◆ Task requirements ◆
Beginning at the line containing "Screen dimensions: 856x1215", give again every line through the end of the data, unchanged and with both ends included. Drop any pictures.
*** Block opens ***
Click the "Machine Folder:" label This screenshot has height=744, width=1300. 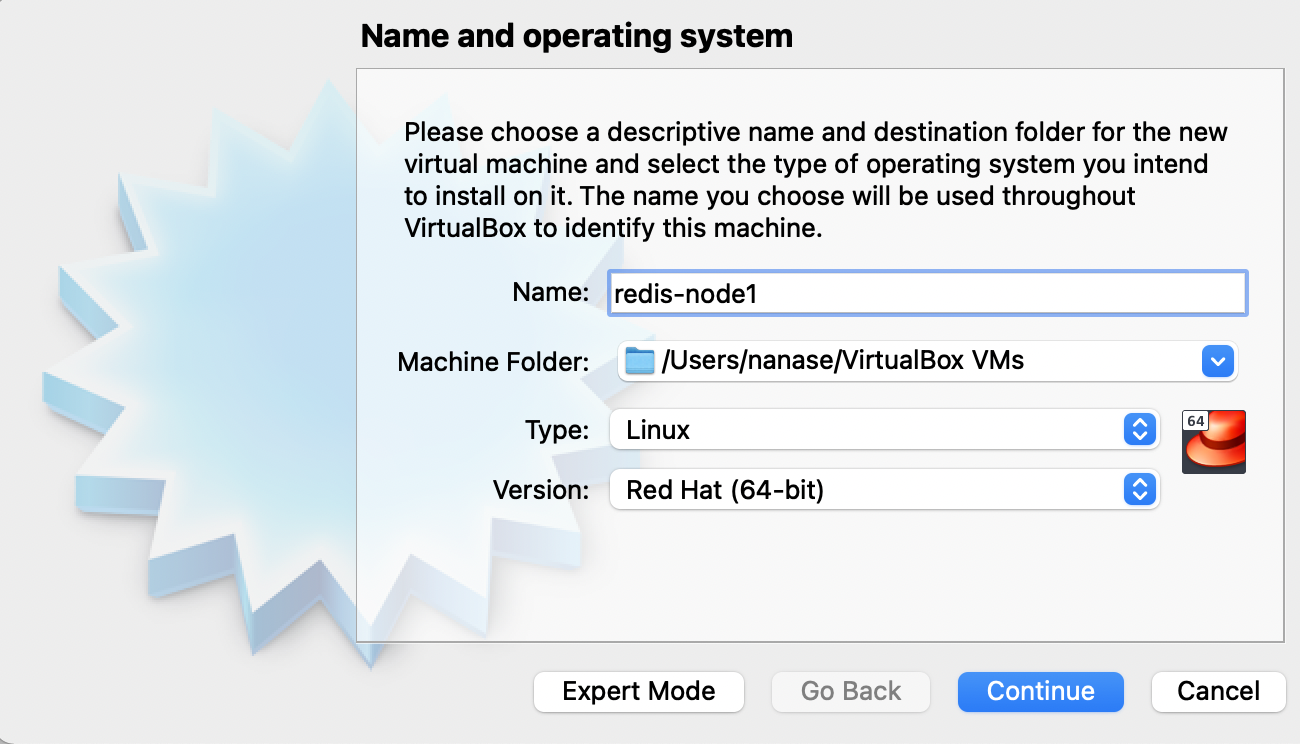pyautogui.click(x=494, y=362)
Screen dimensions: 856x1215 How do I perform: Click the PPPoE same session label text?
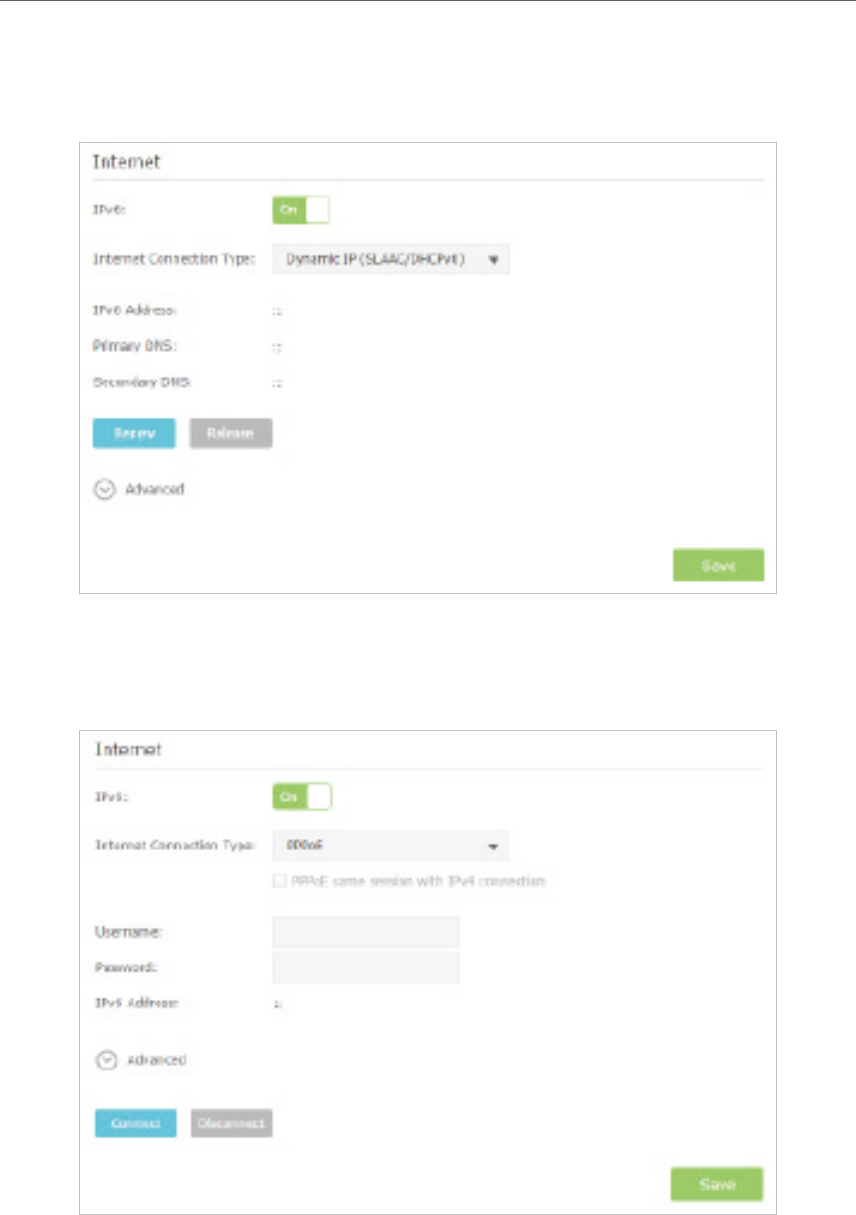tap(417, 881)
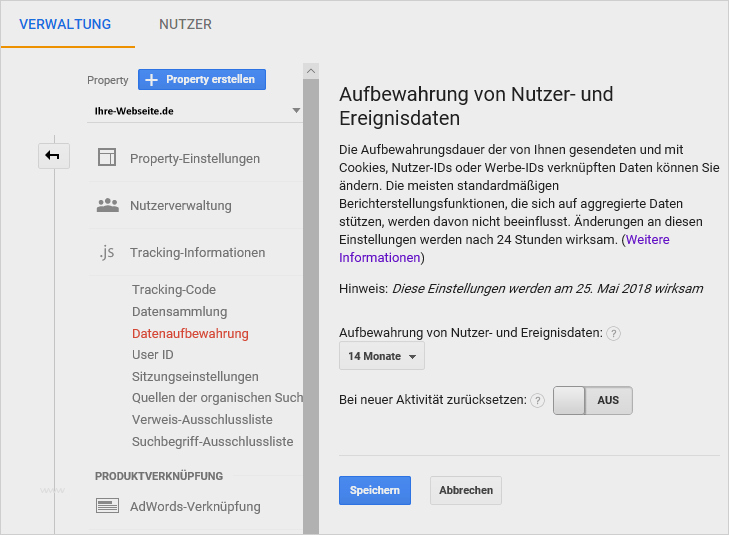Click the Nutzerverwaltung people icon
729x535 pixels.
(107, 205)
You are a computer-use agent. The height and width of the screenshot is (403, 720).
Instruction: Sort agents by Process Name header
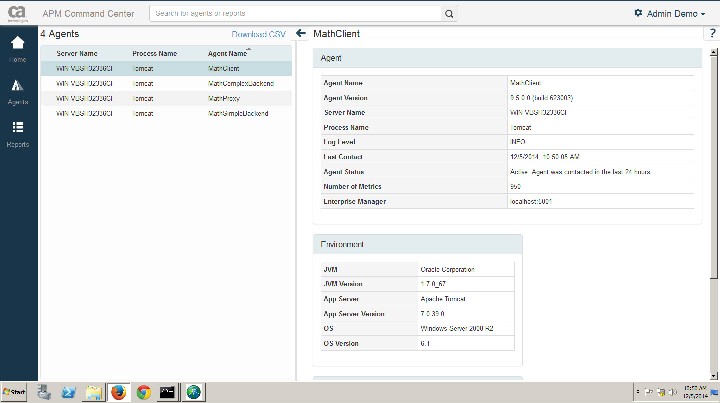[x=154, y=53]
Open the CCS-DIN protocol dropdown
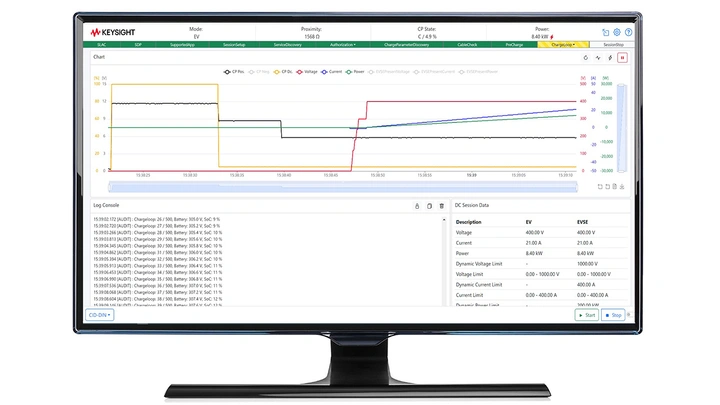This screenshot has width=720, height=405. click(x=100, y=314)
*** Block closes ***
◆ Answer space ◆
Screen dimensions: 856x1215 How do I perform: Click the PPPoE same session label text?
tap(417, 881)
Click the Nutzerverwaltung people icon
729x535 pixels.
(107, 205)
You are a computer-use agent. The height and width of the screenshot is (403, 720).
Instruction: Sort agents by Process Name header
[x=154, y=53]
Open the CCS-DIN protocol dropdown
This screenshot has width=720, height=405. click(x=100, y=314)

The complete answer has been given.